Carpets of Middle-Eastern origin, either from the Ottoman Empire, Armenia, Azerbaijan, the Levant or the Mamluk state of Egypt or Northern Africa, were used as important decorative features in paintings from the 14th century onwards. More depictions of Oriental carpets in Renaissance painting survive than actual carpets produced before the 17th century, so the study of these paintings is important for constructing the history of carpetmaking itself. Such carpets were often integrated into Christian imagery as symbols of luxury and status of Middle-Eastern origin, and together with Pseudo-Kufic script offer an interesting example of the integration of Eastern elements into Renaissance painting and of Islamic influences on Christian art.

Contents

Characteristics

First Oriental carpet (and first animal carpet) in a European painting, Fra Bartolomeo Annunciation, 1252.
Left image: Domenico di Bartolo's The Marriage of the Foundlings features a large carpet with a Chinese-inspired phoenix-and-dragon pattern, 1440.[1]
Right image: Phoenix-and-dragon carpet, first half or middle of the 15th century.[1]

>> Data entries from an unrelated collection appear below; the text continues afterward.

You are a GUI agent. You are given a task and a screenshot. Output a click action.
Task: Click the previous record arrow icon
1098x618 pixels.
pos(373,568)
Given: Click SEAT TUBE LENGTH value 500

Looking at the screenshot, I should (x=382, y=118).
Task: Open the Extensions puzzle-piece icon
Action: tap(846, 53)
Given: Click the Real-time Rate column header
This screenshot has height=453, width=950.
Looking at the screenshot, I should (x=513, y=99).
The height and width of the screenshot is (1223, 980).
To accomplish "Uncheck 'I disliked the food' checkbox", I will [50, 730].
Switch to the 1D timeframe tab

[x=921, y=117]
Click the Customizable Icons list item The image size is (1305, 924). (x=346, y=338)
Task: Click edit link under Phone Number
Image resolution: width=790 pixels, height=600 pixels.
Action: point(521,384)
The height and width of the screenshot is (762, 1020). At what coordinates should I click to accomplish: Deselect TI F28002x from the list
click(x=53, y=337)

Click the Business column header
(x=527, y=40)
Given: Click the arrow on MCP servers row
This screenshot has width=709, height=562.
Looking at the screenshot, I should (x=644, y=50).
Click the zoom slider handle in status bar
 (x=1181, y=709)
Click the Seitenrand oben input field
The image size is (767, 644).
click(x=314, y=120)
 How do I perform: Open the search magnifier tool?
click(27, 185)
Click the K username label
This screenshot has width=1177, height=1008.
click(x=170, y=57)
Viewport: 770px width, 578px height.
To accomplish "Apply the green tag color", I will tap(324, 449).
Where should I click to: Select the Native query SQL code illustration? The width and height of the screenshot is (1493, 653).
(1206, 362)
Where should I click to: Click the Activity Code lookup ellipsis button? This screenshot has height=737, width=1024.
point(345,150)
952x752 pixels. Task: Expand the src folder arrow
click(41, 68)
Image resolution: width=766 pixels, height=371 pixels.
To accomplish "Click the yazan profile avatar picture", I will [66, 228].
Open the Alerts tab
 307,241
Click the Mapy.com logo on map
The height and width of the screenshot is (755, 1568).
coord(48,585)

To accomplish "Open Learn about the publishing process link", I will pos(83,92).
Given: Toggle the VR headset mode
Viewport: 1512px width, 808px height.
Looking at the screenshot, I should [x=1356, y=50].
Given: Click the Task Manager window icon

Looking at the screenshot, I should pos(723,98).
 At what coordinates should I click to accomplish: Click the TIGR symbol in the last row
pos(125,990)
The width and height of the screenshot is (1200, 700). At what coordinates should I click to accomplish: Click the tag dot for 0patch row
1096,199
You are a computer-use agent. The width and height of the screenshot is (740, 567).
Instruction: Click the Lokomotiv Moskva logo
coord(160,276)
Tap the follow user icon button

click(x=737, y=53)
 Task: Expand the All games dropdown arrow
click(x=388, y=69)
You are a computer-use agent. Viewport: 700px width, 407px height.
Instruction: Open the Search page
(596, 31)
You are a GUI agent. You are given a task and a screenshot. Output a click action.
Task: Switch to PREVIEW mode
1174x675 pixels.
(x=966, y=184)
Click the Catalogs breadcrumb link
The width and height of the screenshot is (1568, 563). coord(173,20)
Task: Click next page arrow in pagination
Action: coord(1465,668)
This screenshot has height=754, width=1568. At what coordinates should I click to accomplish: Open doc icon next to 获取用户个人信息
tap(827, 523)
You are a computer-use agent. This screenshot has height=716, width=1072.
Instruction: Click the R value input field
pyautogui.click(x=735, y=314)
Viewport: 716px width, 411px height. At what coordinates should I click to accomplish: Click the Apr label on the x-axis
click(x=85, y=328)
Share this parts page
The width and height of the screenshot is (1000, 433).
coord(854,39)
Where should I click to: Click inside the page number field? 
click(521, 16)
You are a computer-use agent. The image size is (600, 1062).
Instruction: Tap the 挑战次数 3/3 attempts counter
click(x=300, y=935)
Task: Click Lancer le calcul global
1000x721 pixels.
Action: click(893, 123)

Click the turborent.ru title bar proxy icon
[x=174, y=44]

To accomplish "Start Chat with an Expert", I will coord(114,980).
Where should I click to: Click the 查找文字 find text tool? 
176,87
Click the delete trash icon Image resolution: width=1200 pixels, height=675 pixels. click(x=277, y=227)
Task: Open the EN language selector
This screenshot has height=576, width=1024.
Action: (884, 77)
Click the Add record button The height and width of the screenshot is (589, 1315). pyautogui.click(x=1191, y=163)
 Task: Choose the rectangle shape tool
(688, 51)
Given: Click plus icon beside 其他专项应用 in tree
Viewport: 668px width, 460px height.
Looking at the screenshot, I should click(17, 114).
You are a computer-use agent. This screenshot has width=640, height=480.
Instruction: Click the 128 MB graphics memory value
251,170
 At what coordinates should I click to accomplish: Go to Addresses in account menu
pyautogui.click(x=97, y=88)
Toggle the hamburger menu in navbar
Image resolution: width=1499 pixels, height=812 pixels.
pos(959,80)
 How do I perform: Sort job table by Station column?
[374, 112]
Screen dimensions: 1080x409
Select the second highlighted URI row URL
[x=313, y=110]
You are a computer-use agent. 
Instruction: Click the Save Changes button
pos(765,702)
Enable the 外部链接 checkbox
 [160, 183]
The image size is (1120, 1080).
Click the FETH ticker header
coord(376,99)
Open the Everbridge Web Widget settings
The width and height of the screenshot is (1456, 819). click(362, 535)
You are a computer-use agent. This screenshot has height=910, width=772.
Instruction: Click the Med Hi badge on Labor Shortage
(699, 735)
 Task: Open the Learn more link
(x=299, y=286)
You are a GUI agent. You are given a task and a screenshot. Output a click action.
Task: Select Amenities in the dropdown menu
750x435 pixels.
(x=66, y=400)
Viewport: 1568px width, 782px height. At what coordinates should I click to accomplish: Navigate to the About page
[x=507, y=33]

Pile carpets with geometric design are known to have been produced from the 13th century among the Seljuks of Rum in eastern Anatolia, whom Venice had had commercial relations since 1220.[2] The Medieval trader and traveler Marco Polo himself mentioned that the carpets produced at Konya were the best in the world.[2] Carpets were also produced in Islamic Spain, and one is shown in a fresco of the 1340s in the Palais des Papes, Avignon.[3] The vast majority of carpets in 15th and 16th century paintings are either from the Ottoman Empire, or possibly European copies of these types from the Balkans, Spain, or elsewhere. In fact these were not the finest Islamic carpets of the period, and few of the top-quality Turkish "court" carpets are seen. Even finer than these, Persian carpets do not appear until the end of the 16th century, but become increasingly popular among the very wealthy in the 17th century. The very refined Mamluk carpets from Egypt are occasionally seen, mostly in Venetian paintings.[4]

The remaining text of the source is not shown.